What you should do -
Copy out each line of the data holding "computer".

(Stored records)
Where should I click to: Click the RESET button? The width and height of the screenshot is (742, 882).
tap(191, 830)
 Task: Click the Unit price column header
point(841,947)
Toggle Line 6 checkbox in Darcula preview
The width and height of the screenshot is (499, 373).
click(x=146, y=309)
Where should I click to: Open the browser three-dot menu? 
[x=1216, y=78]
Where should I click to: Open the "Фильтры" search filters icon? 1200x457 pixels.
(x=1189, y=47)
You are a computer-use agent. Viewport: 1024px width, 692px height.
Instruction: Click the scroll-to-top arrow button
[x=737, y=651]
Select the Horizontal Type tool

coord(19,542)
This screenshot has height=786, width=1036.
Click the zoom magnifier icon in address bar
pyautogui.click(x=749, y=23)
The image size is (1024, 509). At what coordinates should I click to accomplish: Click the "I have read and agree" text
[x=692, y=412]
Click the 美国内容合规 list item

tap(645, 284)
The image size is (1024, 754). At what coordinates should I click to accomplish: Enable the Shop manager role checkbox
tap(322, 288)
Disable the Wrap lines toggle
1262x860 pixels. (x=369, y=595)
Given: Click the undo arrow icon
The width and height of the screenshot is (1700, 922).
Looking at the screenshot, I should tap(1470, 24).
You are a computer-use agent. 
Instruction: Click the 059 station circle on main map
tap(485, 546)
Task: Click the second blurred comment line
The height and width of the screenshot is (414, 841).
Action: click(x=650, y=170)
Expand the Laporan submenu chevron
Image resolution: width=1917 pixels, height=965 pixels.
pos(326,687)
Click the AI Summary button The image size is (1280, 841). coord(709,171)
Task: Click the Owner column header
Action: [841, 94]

Completed task -
You are a computer-use agent. Viewport: 1024px width, 692px height.
You are a computer-use agent. 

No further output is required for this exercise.